> [Tugas Anda]
**a.** Dalam teks tentang politik internasional, siapa yang disebut sebagai salah satu peletak landasan pemikiran politik internasional?
**b.** Terjemahkan kalimat "Dalam kata lain kelangsungan hidup suatu negara merupakan nilai tertinggi yang senantiasa ingin dicapai." dari teks tentang politik internasional ke dalam bahasa Inggris.
**c.** Teruskan teks tentang politik internasional mulai dari sesudah kalimat terakhirnya.

> [Kutipan Halaman]
******

(JL. MATRAMAN DALAM 3 NO. 7, PEGANGSAAN, MENTENG, JAKARTA PUSAT) E-MAIL: mr.saputro83@gmail.com HP. 081283279783

POLITIK INTERNATIONAL


Konsep Sistem Internasional
Dan Balance Of Power

             Politik Internasional  mempunyai landasan pemikiran yang spesifik, yang berbeda dengan disiplin-disiplin ilmu lainnya. Salah satu peletak landasan pemikiran tentang hal ini adalah Kaum Realis (the Realist). Dari sudut pandang ini, negara-negara sebagai salah satu pemain terpenting dalam politik internasional dipandang senantiasa akan bertindak “rasional”. Dalam kata lain kelangsungan hidup suatu negara merupakan nilai tertinggi yang senantiasa ingin dicapai. Apabila persoalan telah menyentuh masalah eksistensi negara, berbagai cara yang memungkinkan akan dicoba untuk ditempuh. Namun negara tidak bertindak dalam suatu ruang hampa, ia juga terpengaruhi dan mempengaruhi lingkungan eksternalnya. Sebagai akibatnya, pertimbangan distribusi power yang tengah dan yang akan berlangsung merupakan hal esensial yang tidak dapat diabaikan begitu saja. Suatu distribusi power tertentu akan membuka peluang-peluang sekaligus penghambat-penghambat tertentu bagi suatu negara dalam usaha mencapai tujuan-tujuan atau sasaran-sasarannya.

******

> [Kutipan Baris]
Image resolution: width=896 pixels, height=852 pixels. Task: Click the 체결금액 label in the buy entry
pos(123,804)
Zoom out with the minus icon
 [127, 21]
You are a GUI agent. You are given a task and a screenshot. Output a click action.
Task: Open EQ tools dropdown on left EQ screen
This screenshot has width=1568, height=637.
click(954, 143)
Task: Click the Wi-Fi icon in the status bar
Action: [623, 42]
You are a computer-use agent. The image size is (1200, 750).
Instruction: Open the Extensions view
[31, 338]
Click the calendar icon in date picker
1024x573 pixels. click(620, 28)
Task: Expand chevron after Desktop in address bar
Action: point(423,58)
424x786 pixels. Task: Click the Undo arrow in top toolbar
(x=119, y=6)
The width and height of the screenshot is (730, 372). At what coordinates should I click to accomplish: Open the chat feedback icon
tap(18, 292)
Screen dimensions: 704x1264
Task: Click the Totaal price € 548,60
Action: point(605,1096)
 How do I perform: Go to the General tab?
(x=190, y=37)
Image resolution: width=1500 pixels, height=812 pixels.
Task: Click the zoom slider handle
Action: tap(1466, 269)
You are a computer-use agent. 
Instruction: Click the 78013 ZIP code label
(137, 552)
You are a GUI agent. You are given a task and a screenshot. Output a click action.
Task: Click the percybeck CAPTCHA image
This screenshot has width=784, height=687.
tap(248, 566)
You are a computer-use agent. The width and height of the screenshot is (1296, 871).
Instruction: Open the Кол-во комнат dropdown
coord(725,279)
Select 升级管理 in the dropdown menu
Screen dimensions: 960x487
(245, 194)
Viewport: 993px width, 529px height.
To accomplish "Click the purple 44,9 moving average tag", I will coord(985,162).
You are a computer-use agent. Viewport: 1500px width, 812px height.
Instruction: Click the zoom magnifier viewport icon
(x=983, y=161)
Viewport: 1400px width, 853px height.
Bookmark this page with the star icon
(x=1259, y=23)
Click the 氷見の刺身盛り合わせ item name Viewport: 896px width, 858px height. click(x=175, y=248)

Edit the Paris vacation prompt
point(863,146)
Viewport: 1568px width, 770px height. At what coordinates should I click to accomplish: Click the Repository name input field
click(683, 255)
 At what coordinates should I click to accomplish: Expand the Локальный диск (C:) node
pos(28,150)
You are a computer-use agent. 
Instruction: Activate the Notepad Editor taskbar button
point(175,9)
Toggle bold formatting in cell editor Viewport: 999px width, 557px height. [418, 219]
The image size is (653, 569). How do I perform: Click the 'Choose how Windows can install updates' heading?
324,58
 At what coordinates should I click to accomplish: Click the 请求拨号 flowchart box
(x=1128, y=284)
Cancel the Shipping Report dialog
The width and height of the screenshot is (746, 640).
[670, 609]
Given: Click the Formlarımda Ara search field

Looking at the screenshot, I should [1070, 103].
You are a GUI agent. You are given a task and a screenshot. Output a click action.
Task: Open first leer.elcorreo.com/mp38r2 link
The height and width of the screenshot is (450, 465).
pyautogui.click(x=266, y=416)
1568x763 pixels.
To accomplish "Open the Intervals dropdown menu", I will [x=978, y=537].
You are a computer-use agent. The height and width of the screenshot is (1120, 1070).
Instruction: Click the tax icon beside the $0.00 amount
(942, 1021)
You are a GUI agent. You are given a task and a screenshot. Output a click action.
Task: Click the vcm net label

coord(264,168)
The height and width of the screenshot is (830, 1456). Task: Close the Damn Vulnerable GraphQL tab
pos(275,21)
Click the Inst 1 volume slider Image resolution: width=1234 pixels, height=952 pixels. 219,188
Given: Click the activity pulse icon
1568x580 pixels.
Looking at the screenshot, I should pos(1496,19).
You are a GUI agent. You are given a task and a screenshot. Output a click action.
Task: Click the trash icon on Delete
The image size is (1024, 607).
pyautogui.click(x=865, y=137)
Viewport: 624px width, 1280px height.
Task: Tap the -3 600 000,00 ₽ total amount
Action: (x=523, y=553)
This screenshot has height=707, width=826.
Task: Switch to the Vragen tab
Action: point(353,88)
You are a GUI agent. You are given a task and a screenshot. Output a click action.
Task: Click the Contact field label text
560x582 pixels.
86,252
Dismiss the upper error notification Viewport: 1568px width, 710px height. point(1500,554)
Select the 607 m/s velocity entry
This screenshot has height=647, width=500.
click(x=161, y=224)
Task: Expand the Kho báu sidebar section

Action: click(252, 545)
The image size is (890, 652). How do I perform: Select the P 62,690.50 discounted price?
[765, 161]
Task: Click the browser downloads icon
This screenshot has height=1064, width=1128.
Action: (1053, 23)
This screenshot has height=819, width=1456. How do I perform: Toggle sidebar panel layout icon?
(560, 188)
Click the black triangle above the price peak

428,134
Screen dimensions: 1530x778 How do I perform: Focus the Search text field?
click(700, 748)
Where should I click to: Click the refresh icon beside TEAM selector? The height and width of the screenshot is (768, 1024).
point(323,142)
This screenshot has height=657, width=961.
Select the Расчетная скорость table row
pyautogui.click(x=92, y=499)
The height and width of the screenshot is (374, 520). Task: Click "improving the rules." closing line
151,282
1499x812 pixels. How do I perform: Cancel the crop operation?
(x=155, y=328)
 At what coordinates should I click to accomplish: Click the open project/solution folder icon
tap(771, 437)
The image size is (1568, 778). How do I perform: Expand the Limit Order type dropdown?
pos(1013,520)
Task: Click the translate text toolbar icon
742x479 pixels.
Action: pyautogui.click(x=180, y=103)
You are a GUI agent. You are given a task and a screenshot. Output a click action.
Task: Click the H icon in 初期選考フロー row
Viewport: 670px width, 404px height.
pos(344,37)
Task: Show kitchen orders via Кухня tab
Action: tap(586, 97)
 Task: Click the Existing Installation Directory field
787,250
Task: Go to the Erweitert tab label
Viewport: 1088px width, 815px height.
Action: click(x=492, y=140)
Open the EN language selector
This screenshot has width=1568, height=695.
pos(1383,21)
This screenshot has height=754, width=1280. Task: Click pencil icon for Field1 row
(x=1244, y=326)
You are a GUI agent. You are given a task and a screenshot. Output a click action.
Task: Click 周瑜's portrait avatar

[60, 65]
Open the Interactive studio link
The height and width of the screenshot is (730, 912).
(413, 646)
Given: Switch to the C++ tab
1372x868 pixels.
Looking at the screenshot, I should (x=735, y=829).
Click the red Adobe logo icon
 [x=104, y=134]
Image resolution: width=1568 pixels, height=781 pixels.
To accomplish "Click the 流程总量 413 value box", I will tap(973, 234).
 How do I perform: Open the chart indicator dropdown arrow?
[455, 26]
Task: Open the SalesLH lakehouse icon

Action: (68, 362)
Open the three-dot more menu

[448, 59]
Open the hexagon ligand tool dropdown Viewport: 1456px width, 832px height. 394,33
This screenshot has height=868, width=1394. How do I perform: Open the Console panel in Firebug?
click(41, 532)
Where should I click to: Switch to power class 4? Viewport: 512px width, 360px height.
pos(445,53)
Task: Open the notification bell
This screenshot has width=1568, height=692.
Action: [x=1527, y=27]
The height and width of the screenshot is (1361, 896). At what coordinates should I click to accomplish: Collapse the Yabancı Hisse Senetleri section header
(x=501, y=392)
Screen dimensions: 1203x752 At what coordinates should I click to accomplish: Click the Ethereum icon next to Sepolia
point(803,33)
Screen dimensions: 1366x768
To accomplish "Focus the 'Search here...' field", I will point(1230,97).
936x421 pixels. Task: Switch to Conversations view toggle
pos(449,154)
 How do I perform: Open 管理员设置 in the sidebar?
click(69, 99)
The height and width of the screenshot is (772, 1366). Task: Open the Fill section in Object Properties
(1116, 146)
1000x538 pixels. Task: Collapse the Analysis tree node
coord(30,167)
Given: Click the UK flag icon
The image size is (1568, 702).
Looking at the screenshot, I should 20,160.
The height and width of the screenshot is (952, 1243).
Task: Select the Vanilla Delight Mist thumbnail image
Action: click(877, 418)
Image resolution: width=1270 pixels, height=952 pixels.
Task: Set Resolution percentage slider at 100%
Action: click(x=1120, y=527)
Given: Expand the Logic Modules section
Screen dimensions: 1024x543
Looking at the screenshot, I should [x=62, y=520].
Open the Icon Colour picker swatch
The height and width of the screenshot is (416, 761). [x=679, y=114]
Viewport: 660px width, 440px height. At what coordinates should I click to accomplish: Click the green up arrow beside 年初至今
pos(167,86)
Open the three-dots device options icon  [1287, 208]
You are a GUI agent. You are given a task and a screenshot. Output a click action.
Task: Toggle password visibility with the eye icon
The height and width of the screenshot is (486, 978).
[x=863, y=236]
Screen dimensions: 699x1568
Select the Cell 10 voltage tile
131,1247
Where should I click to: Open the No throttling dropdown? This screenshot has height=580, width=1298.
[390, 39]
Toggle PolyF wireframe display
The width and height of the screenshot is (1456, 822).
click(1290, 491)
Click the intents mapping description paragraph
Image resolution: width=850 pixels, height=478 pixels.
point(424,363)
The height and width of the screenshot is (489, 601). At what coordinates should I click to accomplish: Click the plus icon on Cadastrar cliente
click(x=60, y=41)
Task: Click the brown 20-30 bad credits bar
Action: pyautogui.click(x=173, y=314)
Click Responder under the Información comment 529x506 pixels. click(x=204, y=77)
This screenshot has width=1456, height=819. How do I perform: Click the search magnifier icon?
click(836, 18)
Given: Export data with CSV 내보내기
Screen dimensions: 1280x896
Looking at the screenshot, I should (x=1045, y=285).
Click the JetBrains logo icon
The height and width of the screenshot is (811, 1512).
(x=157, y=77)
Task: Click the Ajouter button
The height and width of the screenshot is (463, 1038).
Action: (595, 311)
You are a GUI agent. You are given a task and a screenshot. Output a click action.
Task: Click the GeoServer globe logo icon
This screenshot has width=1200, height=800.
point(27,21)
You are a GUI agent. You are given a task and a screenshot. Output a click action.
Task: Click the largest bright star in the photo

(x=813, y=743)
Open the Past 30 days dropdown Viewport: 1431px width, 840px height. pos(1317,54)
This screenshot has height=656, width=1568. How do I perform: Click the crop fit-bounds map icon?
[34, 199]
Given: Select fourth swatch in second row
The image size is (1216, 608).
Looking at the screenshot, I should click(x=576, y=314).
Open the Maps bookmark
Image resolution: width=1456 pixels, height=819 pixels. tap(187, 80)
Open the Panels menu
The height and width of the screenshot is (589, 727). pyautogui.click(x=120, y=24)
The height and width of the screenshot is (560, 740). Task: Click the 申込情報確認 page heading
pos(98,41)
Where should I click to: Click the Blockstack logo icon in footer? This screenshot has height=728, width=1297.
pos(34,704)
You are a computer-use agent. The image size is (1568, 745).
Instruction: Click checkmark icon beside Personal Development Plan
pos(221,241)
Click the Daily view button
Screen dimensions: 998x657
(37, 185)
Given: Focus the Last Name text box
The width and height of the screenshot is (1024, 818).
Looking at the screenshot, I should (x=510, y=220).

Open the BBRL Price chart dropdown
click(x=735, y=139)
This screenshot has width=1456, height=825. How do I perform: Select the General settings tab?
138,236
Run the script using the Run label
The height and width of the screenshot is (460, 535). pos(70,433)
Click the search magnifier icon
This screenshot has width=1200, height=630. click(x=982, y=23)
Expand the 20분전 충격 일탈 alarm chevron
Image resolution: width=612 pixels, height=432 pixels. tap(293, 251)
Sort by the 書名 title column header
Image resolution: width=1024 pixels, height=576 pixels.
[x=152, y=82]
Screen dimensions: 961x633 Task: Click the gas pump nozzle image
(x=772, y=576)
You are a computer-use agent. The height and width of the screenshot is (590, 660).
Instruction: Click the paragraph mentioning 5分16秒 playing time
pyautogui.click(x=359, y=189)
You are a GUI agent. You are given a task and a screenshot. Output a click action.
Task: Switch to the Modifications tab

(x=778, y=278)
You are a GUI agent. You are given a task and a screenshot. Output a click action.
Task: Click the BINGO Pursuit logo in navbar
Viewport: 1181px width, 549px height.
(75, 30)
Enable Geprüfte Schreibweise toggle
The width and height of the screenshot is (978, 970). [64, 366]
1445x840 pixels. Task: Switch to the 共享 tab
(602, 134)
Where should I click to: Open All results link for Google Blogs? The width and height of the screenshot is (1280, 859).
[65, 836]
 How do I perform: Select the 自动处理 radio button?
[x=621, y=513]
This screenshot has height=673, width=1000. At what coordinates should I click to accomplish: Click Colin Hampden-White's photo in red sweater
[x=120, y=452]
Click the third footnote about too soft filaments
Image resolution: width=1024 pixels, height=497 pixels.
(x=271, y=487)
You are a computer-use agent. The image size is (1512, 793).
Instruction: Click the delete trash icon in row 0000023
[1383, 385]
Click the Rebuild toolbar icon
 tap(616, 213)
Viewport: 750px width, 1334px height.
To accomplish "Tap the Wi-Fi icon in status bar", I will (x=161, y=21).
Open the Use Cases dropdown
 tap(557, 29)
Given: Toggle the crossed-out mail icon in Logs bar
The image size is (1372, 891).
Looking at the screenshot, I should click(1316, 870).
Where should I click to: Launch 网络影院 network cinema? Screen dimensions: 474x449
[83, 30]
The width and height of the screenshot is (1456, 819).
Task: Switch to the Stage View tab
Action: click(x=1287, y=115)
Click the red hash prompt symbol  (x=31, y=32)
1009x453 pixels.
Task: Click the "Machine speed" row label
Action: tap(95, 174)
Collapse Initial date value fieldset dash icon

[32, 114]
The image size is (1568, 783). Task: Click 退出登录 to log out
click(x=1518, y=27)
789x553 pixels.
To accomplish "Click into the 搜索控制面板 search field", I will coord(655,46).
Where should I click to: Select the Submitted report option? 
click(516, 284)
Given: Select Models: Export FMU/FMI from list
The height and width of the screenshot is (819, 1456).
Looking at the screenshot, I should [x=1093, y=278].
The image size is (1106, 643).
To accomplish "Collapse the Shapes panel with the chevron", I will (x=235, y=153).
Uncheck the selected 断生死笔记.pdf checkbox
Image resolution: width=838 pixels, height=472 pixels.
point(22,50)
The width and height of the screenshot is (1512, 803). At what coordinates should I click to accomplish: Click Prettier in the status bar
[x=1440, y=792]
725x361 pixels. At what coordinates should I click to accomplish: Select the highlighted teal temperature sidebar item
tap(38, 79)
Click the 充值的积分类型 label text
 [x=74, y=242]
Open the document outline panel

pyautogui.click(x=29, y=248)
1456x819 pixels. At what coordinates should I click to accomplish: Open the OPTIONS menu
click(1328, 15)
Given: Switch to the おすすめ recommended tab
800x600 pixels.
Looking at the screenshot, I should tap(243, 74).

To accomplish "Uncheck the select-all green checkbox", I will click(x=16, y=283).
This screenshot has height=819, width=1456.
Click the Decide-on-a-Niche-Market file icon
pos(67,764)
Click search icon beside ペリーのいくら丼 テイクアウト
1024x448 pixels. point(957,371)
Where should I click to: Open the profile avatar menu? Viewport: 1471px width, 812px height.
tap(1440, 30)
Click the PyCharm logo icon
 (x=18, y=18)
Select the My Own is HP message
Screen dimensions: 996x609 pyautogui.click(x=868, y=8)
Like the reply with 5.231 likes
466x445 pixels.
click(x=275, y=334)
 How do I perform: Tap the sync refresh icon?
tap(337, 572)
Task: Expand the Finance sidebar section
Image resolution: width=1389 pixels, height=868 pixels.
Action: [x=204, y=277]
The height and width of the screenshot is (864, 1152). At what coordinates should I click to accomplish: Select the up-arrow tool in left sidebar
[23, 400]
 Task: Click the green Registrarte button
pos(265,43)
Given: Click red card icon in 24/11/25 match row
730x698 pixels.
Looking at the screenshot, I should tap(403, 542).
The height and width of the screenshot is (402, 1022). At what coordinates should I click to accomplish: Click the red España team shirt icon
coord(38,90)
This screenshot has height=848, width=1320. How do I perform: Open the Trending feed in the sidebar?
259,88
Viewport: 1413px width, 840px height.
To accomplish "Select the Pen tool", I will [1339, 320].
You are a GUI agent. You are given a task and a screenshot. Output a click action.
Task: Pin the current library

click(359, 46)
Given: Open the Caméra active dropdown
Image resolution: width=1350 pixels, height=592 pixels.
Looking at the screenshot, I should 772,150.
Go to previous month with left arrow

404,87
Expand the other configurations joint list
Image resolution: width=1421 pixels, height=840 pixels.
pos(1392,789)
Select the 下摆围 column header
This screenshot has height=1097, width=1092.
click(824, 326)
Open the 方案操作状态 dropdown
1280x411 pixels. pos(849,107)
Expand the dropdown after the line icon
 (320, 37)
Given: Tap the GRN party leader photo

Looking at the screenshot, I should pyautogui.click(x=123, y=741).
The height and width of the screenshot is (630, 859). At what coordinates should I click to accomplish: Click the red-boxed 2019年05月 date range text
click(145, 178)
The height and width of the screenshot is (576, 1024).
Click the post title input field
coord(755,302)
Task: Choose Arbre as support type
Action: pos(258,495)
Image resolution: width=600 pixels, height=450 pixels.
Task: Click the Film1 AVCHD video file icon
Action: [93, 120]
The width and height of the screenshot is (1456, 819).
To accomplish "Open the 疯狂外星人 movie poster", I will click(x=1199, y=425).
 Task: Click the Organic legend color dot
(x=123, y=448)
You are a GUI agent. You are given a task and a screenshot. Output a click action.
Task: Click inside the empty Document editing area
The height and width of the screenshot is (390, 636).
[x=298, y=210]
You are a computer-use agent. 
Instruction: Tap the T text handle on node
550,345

******

> [Hasil Berurutan]
**a.** Kaum Realis (the Realist).

**b.** In other words, the survival of a state is the highest value that it always seeks to achieve.

**c.**
             Lingkungan eksternal suatu negara dapat dipersepsikan secara global, yakni dengan menggunakan konsep Sistem Internasional. Konsep ini menerangkan tentang tatanan power yang ada pada suatu waktu tertentu, mengingat politik internasional sebagai suatu kondisi sosial juga bersifat dinamis. Sistem Internasional dapat dipandang sebagai suatu “setting” dimana di atasnya/ di depannya bermain unit-unit politik tertentu. Sebagaimana suatu “iklim” yang dapat berubah-ubah dan mempengaruhi individu-individu yang ada di dalamnya, Sistem Internasionalpun melahirkan peluang-peluangnya melahirkan peluang-peluangnya sendiri serta keterbatasan-keterbatasannya. Walaupun disadari bahwa sangat sulit menentukan jenis Sistem Internasional yang ada, namun mengingat pentingnya diperoleh pengertian tentang hal ini, pendalaman tentang konsep ini merupakan suatu hal yang senantiasa akan berguna.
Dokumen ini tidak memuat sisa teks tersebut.